Contohnya adalah ritual yubitsume, di mana seorang anggota memotong sebagian jarinya (biasanya jari kelingking).
Cara ini merupakan bentuk penebusan dosa atau permintaan maaf kepada oyabun atas kesalahannya sendiri atau kesalahan orang yang berada di bawah tanggung jawabnya.
“Kehilangan satu jari karena kesalahan sendiri bisa menjadi sumber rasa malu, sedangkan mengorbankan jari kelingking sebagai pembayaran atas kesalahan bawahan dianggap suatu kehormatan,” jelas Hirosue.
Namun, tradisi ini semakin jarang terjadi. Saat ini anggota mafia Jepang biasanya membayar denda finansial untuk menebus kesalahan mereka.
Baca juga: Untuk Pertama Kali, Pemimpin Yakuza Dijatuhi Hukuman Mati Pengadilan Jepang
Meskipun ritual yubitsume ini mencolok mata, terdapat juga ritual terpenting Yakuza lain yaitu sakazuki.
Ini adalah upacara inisiasi di mana anggota baru berbagi minuman sake dengan bosnya.
Tindakan ini melambangkan adopsi kobun, anggota baru “keluarga” yang dianggap sebagai “putra” oyabun dan bersumpah setia sepenuhnya kepadanya.
“Kelompok Yakuza tersusun dalam hubungan kekeluargaan semu di mana atasan disebut aniki atau kakak laki-laki, saudara laki-laki bos disebut oniisan atau paman, dan istri bos disebut anesan atau kakak perempuan,” jelas Hirosue.
Organisasi-organisasi ini tidak secara resmi memiliki ideologi politik, tetapi mereka cenderung mengidentifikasi diri dengan kelompok sayap kanan dan ekstrem kanan Jepang.

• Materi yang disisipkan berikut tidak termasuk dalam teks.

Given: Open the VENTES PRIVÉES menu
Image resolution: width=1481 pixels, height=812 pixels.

“Ideologi ini menekankan bahwa Jepang sebagai yang paling utama, tradisi samurai, kehormatan, dan masa lalu kekaisaran Jepang yang 'jaya' bergema dalam politik sayap kanan, jadi ada hubungan ideologis,” jelas Martina Baradel, pakar dari Universitas Oxford dalam dunia kejahatan Jepang.
Oleh karena itu, Baradel menambahkan, Yakuza terkadang bekerja sama dengan partai politik konservatif, meskipun mereka biasanya menyangkal adanya hubungan dengan mafia ini untuk menjaga citra bersih mereka.

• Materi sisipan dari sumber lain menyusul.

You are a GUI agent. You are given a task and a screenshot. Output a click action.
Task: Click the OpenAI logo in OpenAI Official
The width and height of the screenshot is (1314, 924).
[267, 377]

Berbeda dengan organisasi kriminal di belahan dunia lain, Yakuza tidak pernah berstatus ilegal atau terlarang, meskipun berhadapan dengan undang-undang ketat yang semakin membatasi aktivitas mereka.
“Mafia Italia sepenuhnya bersifat rahasia, sedangkan Yakuza ada secara terbuka,” jelas Hirosue.

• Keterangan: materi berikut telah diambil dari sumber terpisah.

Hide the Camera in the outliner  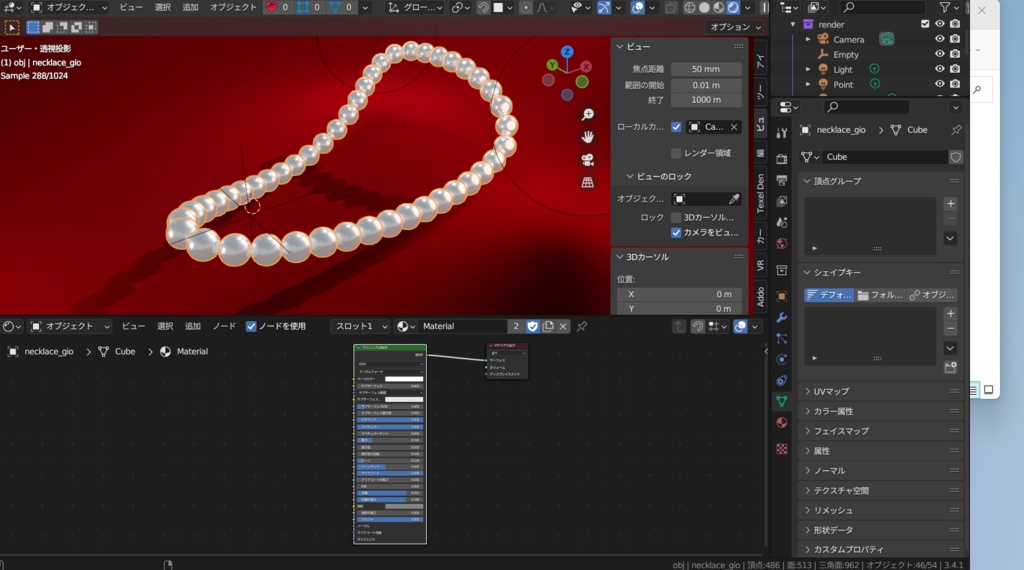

Institusi kriminal ini mendapatkan hak untuk bebas berserikat yang tercantum dalam Konstitusi Jepang pada pasal 21.
“Selama tidak mengancam keamanan nasional, moralitas, atau ketertiban masyarakat,” catatan dalam akademis tersebut.
Faktanya, hingga akhir abad ke-20, banyak markas Yakuza yang memasang plakat di pintunya dan terdaftar di daftar nomor telepon. Bahkan, anggotanya membagikan kartu nama di rapat seolah-olah mereka adalah karyawan sebuah perusahaan.
Namun, hal ini tidak lagi terjadi. Dalam tiga dekade terakhir, Pemerintah Jepang telah memperketat undang-undang untuk melemahkan pendanaan kelompok kriminal ini.
Pemerintah mengisolasi, menghambat kegiatan, dan mengurangi pengaruh Yakuza terhadap masyarakat.
Meski masih sah menjadi anggota Yakuza, saat ini para anggotanya selalu berada di bawah pengawasan pihak berwenang dalam keadaan semirahasia.
“Ketika seseorang melakukan kejahatan dan diadili, jika dia adalah anggota Yakuza, tindakannya dianggap memiliki pola dan kemudian menerima hukuman yang lebih lama dibandingkan orang lain untuk kejahatan yang sama,” jelas Martina Baradel.
Lalu, apa sebenarnya yang dilakukan organisasi kriminal ini?
Secara tradisional, sindikat Yakuza menjalankan bisnis perjudian, pemerasan seperti mikajime-ryo atau “pembayaran perlindungan”, penagihan utang, pinjaman ilegal, jaringan prostitusi, perdagangan narkoba, dan masih banyak lagi.